Yeni anayasa teklifini ve kapsadığı Başkanlık sistemini güncel kaygılardan uzak ve öngörülü bir perspektifle uzun yıllara matuf olacak şekilde hazırlamak zorundadır.
Yeni Yönetsel sistem, kurumsallığı esas alan ve taraflı tarafsız herkesçe bir şekilde kabul görecek nitelikte yapılandırılmalıdır.
Parlamenter sistemin aksaklıklarını ortadan kaldıracak, sistemsel-yönetsel boşluklara sebebiyet vermeyecek, devlet yönetiminin sürekliliğini esas alacak uygulamalar temel prensip ittihaz edilmelidir.

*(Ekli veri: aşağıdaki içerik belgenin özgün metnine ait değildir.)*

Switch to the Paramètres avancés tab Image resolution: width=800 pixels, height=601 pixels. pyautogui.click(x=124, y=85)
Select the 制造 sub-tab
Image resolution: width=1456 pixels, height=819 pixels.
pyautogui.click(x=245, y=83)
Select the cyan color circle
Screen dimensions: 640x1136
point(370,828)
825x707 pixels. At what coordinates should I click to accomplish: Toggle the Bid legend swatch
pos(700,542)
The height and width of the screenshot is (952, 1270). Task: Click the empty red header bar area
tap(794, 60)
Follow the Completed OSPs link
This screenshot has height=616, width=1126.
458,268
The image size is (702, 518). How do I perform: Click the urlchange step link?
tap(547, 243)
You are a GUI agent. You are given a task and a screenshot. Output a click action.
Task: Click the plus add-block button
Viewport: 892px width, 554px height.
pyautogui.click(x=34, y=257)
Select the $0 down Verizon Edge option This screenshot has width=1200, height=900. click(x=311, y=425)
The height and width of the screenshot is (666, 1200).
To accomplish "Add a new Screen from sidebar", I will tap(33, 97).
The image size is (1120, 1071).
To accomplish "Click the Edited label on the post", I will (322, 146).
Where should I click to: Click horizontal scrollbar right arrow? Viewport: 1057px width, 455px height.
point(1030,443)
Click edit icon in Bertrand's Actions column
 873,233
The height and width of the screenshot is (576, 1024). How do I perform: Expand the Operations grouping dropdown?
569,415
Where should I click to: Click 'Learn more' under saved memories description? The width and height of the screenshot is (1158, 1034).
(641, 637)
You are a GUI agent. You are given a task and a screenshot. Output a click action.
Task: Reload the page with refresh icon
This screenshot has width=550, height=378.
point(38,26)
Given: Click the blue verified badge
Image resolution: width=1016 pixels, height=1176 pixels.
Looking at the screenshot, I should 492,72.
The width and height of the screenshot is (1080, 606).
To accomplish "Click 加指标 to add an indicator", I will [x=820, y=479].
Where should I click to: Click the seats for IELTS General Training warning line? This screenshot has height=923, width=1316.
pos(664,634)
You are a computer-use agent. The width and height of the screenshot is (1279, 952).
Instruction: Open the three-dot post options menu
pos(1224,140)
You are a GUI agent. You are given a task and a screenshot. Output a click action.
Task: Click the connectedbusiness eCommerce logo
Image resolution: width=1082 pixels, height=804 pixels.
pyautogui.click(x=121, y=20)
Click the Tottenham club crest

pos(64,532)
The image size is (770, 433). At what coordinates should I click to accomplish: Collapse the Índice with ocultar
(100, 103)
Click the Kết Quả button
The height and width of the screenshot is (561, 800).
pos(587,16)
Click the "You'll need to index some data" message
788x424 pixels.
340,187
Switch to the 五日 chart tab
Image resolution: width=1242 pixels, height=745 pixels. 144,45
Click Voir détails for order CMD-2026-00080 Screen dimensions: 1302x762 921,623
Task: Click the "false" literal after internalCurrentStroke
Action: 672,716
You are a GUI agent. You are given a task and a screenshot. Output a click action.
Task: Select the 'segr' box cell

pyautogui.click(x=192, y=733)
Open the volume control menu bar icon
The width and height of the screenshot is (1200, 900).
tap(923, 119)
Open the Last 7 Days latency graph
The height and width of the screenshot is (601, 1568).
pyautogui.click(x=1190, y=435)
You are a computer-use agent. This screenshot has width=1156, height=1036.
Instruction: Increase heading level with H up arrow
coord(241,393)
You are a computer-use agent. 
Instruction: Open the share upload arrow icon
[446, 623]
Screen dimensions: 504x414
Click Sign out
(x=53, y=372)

Koalisyon yönetimlerinin ülkemize verdiği zararlar ve yönetim krizleri dikkate alınmalı, Erk’lerin birbiriyle uyumu ve ayrılığı temel prensip olmalıdır.
Güçler ayrılığı ve dengesi mutlak gerekliliktir. Devletin temel dinamiğini oluşturan Yasama, Yürütme ve Yargı gücü birbirinden bağımsız olmalı ama aynı zamanda, ülke ve millet menfaatleri boyutunda uyumla işlemelidir.
Yeni Anayasa’da yapılacak Başkanlık düzenlemesi bir rejim değişikliği değildir. Yönetsel sistem değişikliğidir. Karşı olanların “Türkiye’de rejimi değiştiriyorlar” söylemi yanlış, art niyetli ve zihin karıştırıcı bir söylemdir. Başkanlık sisteminin böyle olmadığı açık, net, şeffaf şekilde halka anlatılmalıdır.
Başkanlık Sistemi’nin Erdoğan’la özdeş bir yönetsel sistematik olmadığı; devlette “ebed müddet ilişkisi” olduğu anlatılmalı, Erdoğan’nın şahsına yönelik muhalefetin bu sisteme karşıtlığa dönüşmesine ve bu yüzden ortaya çıkacak aleyhtarlığa karşı ciddi çalışmalar yapılmalıdır.
Başkanlık sistemine dair temel parametreler, ana özellikler ve sistemin içeriği açık ve aleni şekilde anlatılmalıdır. Halkın manipüle edilmesine fırsat verilmemeli, konuyla ilgili her husus, herkesin anlayacağı şekilde izhar ve izah edilmelidir.
Parlamenter sistemin sıkıntıları anlatılmalı, 1980 darbe Anayasa’sının gelişimin önündeki takoz boyutu dile getirilmeli ve Başkanlıkla sistem tıkanıklıkların izalesi açıklanmalıdır.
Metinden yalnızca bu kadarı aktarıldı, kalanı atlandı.